What to produce:
Return the material unaltered, line by line.

Data:
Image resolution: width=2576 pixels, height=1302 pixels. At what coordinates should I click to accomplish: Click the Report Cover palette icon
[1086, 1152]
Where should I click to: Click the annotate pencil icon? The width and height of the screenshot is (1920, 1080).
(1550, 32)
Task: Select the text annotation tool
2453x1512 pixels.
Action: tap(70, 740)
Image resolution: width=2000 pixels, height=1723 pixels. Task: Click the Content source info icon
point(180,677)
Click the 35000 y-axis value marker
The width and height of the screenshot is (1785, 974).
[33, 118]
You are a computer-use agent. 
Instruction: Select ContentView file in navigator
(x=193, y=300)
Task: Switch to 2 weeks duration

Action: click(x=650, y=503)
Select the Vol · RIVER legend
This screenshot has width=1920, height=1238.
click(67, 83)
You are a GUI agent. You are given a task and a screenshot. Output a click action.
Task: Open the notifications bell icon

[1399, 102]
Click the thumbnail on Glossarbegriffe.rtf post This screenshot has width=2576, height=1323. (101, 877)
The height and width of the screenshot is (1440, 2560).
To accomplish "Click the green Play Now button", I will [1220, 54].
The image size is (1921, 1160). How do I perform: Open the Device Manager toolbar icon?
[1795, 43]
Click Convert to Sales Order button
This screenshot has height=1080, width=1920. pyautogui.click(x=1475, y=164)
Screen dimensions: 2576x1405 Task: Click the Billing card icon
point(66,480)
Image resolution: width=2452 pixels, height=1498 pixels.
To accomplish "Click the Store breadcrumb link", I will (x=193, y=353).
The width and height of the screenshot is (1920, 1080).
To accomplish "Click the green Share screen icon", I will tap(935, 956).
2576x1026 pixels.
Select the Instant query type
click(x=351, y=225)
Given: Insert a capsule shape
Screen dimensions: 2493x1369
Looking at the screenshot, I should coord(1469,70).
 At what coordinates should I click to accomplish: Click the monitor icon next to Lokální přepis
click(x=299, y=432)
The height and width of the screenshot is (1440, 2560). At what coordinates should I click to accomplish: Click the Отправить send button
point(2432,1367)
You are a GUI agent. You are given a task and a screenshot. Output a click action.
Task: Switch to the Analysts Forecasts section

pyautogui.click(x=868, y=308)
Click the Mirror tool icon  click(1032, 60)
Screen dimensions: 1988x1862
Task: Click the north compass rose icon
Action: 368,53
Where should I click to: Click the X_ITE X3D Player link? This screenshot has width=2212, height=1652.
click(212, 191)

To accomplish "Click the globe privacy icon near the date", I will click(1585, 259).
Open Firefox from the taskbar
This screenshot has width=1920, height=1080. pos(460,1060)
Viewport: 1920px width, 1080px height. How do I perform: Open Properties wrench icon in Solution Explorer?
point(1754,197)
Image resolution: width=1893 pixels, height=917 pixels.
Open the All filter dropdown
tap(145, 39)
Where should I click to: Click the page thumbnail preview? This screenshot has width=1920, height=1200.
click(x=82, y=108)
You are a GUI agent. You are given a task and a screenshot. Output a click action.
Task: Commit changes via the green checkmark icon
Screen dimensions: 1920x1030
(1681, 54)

Your response:
Image resolution: width=2576 pixels, height=1302 pixels. At what coordinates should I click to accomplish: Click the Report Cover palette icon
[1086, 1152]
Where should I click to: Click the annotate pencil icon? The width and height of the screenshot is (1920, 1080).
(1550, 32)
Task: Select the text annotation tool
2453x1512 pixels.
Action: tap(70, 740)
Image resolution: width=2000 pixels, height=1723 pixels. Task: Click the Content source info icon
point(180,677)
Click the 35000 y-axis value marker
The width and height of the screenshot is (1785, 974).
[33, 118]
You are a computer-use agent. 
Instruction: Select ContentView file in navigator
(x=193, y=300)
Task: Switch to 2 weeks duration

Action: click(x=650, y=503)
Select the Vol · RIVER legend
This screenshot has width=1920, height=1238.
click(67, 83)
You are a GUI agent. You are given a task and a screenshot. Output a click action.
Task: Open the notifications bell icon

[1399, 102]
Click the thumbnail on Glossarbegriffe.rtf post This screenshot has width=2576, height=1323. (101, 877)
The height and width of the screenshot is (1440, 2560).
To accomplish "Click the green Play Now button", I will [1220, 54].
The image size is (1921, 1160). How do I perform: Open the Device Manager toolbar icon?
[1795, 43]
Click Convert to Sales Order button
This screenshot has height=1080, width=1920. pyautogui.click(x=1475, y=164)
Screen dimensions: 2576x1405 Task: Click the Billing card icon
point(66,480)
Image resolution: width=2452 pixels, height=1498 pixels.
To accomplish "Click the Store breadcrumb link", I will (x=193, y=353).
The width and height of the screenshot is (1920, 1080).
To accomplish "Click the green Share screen icon", I will tap(935, 956).
2576x1026 pixels.
Select the Instant query type
click(x=351, y=225)
Given: Insert a capsule shape
Screen dimensions: 2493x1369
Looking at the screenshot, I should coord(1469,70).
 At what coordinates should I click to accomplish: Click the monitor icon next to Lokální přepis
click(x=299, y=432)
The height and width of the screenshot is (1440, 2560). At what coordinates should I click to accomplish: Click the Отправить send button
point(2432,1367)
You are a GUI agent. You are given a task and a screenshot. Output a click action.
Task: Switch to the Analysts Forecasts section

pyautogui.click(x=868, y=308)
Click the Mirror tool icon  click(1032, 60)
Screen dimensions: 1988x1862
Task: Click the north compass rose icon
Action: 368,53
Where should I click to: Click the X_ITE X3D Player link? This screenshot has width=2212, height=1652.
click(212, 191)

To accomplish "Click the globe privacy icon near the date", I will click(1585, 259).
Open Firefox from the taskbar
This screenshot has width=1920, height=1080. pos(460,1060)
Viewport: 1920px width, 1080px height. How do I perform: Open Properties wrench icon in Solution Explorer?
point(1754,197)
Image resolution: width=1893 pixels, height=917 pixels.
Open the All filter dropdown
tap(145, 39)
Where should I click to: Click the page thumbnail preview? This screenshot has width=1920, height=1200.
click(x=82, y=108)
You are a GUI agent. You are given a task and a screenshot. Output a click action.
Task: Commit changes via the green checkmark icon
Screen dimensions: 1920x1030
(1681, 54)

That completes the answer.